--- begin EXERCISE DATA ---

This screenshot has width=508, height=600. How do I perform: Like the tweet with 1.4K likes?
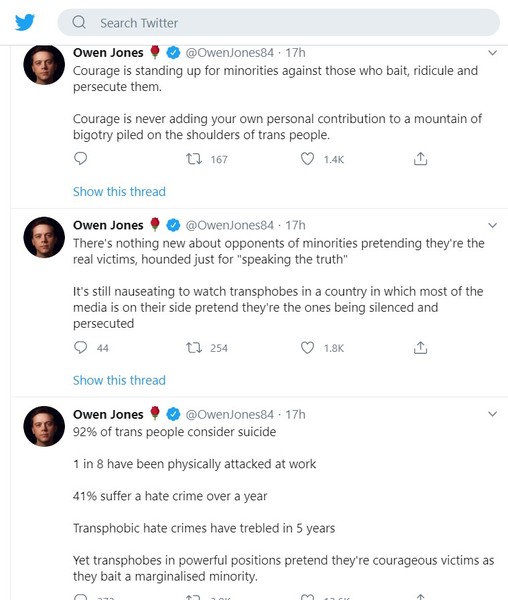coord(307,159)
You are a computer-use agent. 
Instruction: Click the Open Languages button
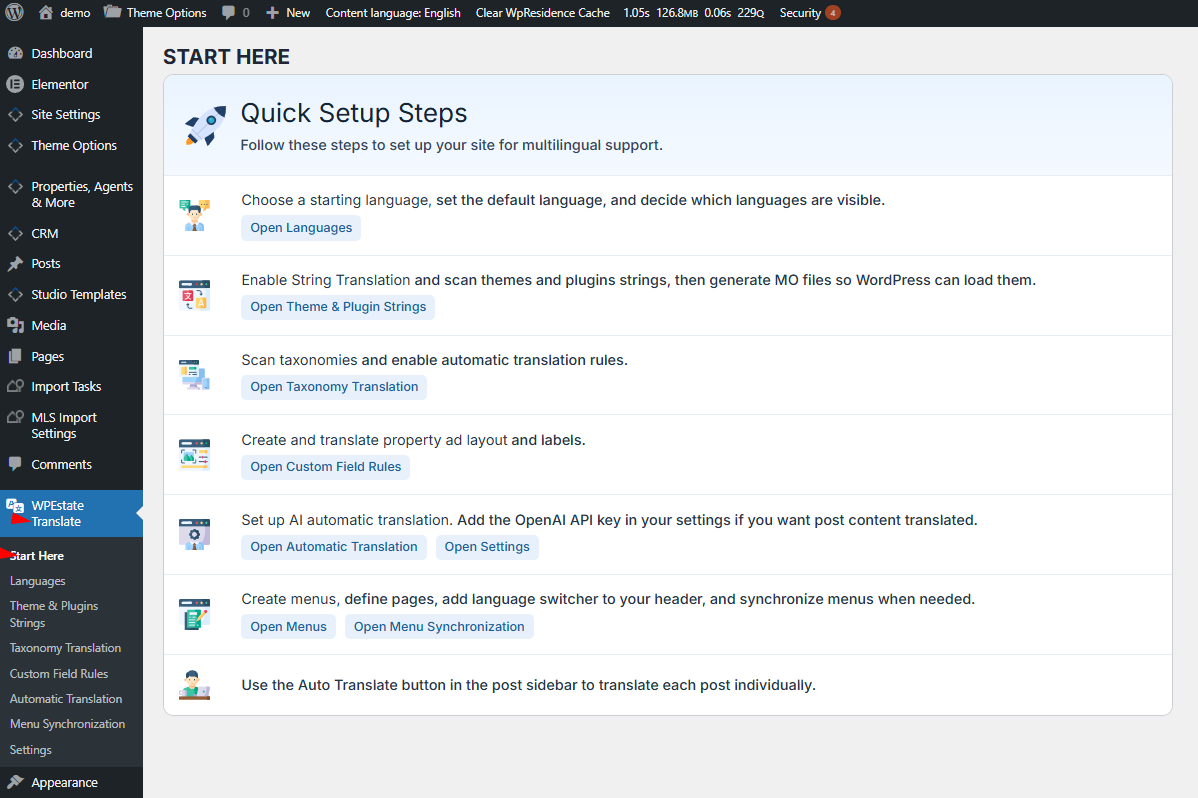(301, 228)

--- end EXERCISE DATA ---

PROBLEM REQUIREMENTS.
Report each line of the entries above that contains the word "with", copying every such line in full.

TASK RESULT.
This screenshot has width=508, height=600. How do I perform: Like the tweet with 1.4K likes?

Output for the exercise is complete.